The main feature of Monday’s cabinet meeting was undoubtedly the recommendation of a 1·9% council tax increase but the meeting also revealed a little of what Bexley council is doing with your money…
• The council keeps its deposits with Lloyds Bank and the Royal Bank of Scotland, both partially state owned.
• An advance payment was made to the senior staff pension fund securing an effective interest rate of 4·5%.
• A further advance will be made into the employee’s pension fund accruing savings estimated at £74,000 for the coming year.
• Councillor Gareth Bacon authorised the investment of £15 million in diversified growth funds.
• Procurement strategies would include contract efficiency clauses “to drive year on year contract price reductions of 3%”.
There was also further discussion of the decision to charge for 25 collections of garden waste per year.

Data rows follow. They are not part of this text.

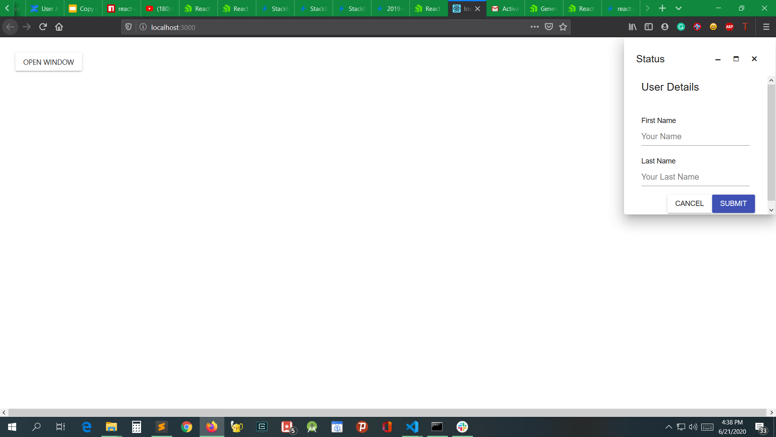Click the Adblock Plus extension icon
The width and height of the screenshot is (776, 437).
click(x=730, y=27)
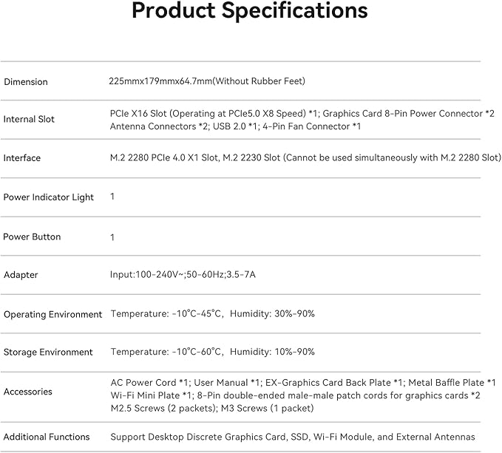This screenshot has width=502, height=453.
Task: Click the Product Specifications heading
Action: click(250, 12)
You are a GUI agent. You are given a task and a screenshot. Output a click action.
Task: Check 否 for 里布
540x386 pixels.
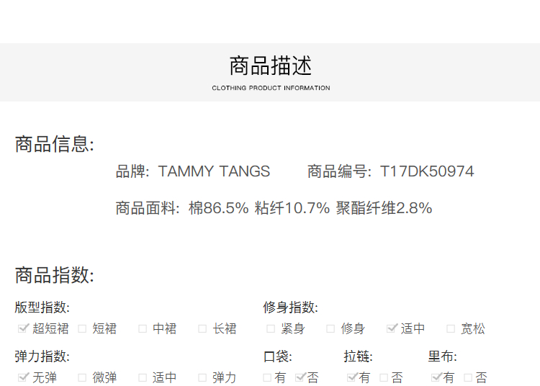pos(469,377)
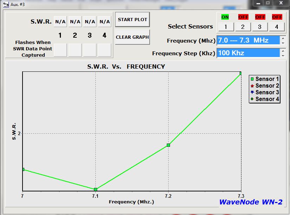Select the 7.0 --- 7.3 MHz frequency field
290x215 pixels.
click(248, 40)
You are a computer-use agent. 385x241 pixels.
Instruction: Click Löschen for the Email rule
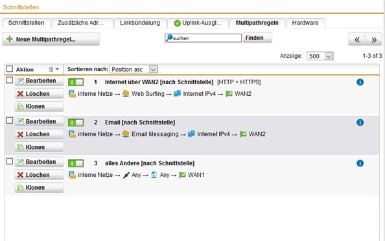(x=39, y=134)
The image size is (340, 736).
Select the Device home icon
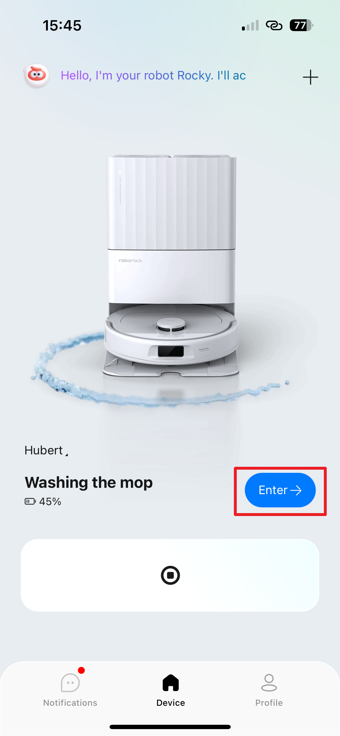pos(171,682)
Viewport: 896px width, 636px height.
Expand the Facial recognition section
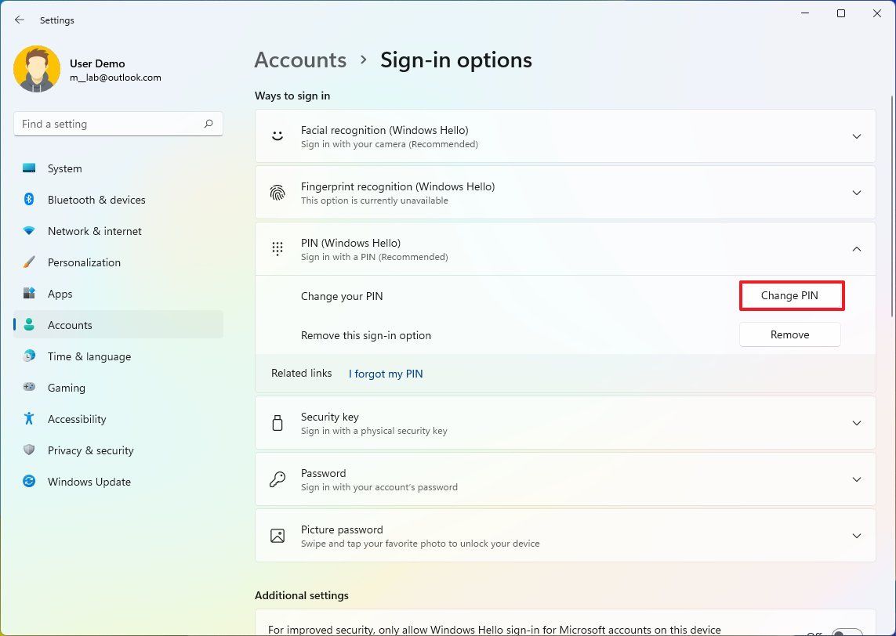click(857, 136)
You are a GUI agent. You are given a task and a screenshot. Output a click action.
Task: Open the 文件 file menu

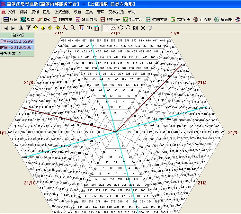click(x=12, y=12)
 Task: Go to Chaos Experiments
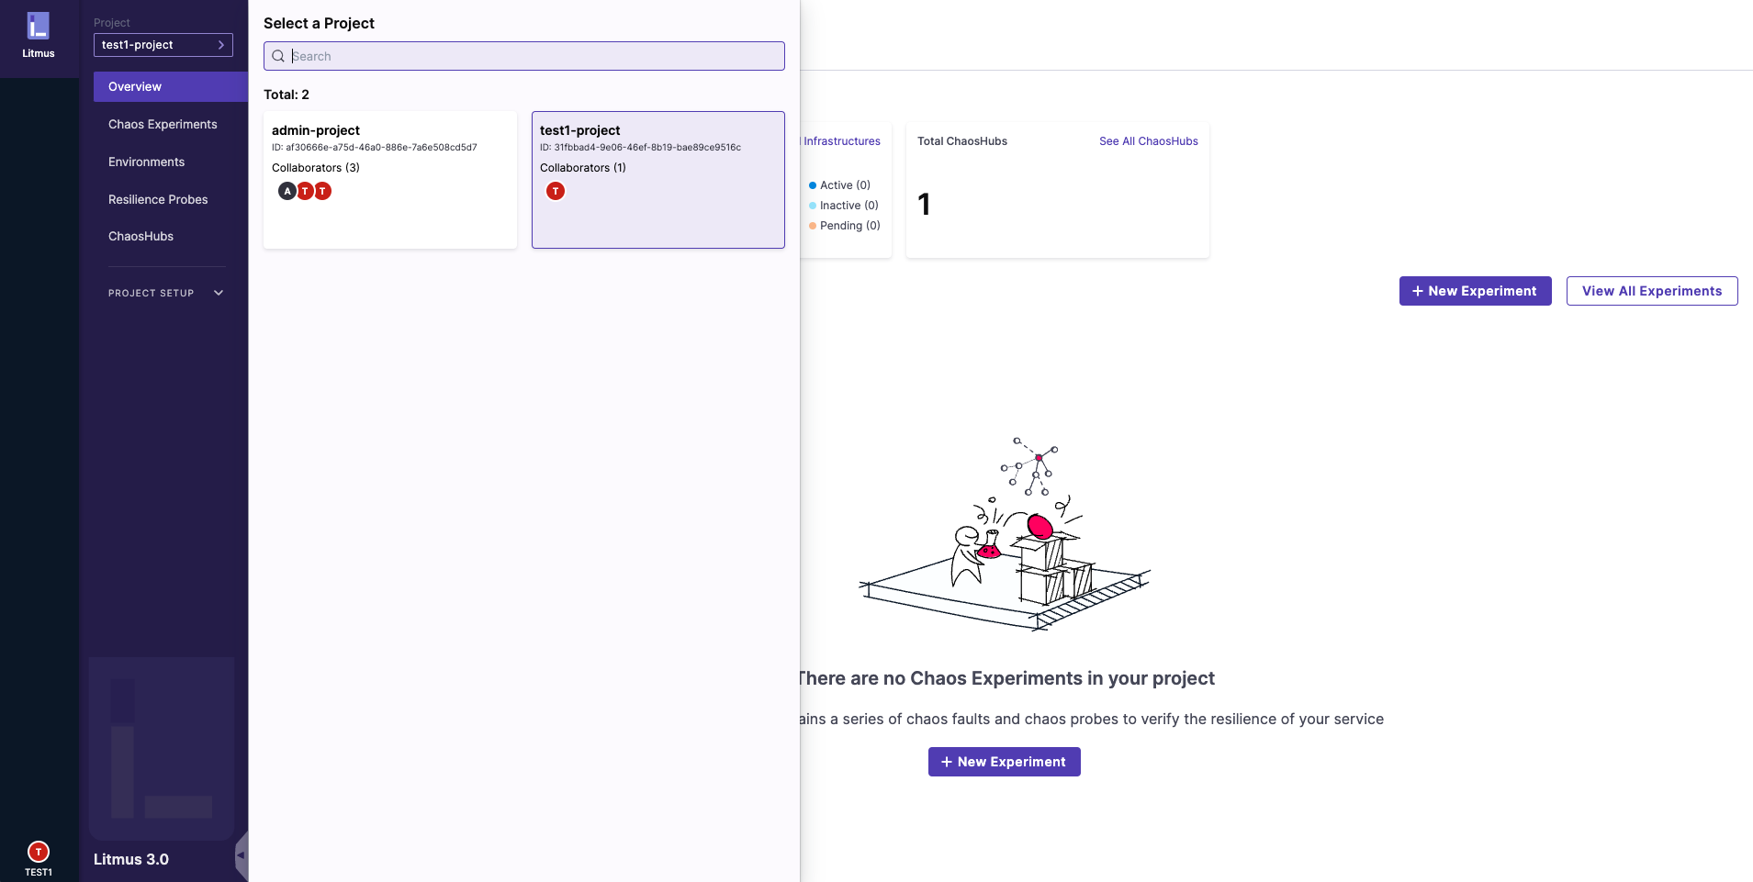tap(163, 124)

The plan assumes that 40% of Bexley residents will agree to pay the bin tax and after cabinet member councillor Don Massey repeated the speech made at Scrutiny the discussion degenerated into an argument over what constitutes a tax and what doesn’t.
Councillor Seán Newman (Labour, Belvedere) said that the £33 charge is the equivalent of a 2·9% increase in Band D council tax, and before you immediately scream out, “that must be wrong”, he was referring to the portion that Bexley spends, not all the hangers on like the GLA.
Councillor Massey, however, was not deterred from stating Seán must be wrong. “Lies, damn lies and statistics” he said, insisting that councillor Newman was guilty of double counting.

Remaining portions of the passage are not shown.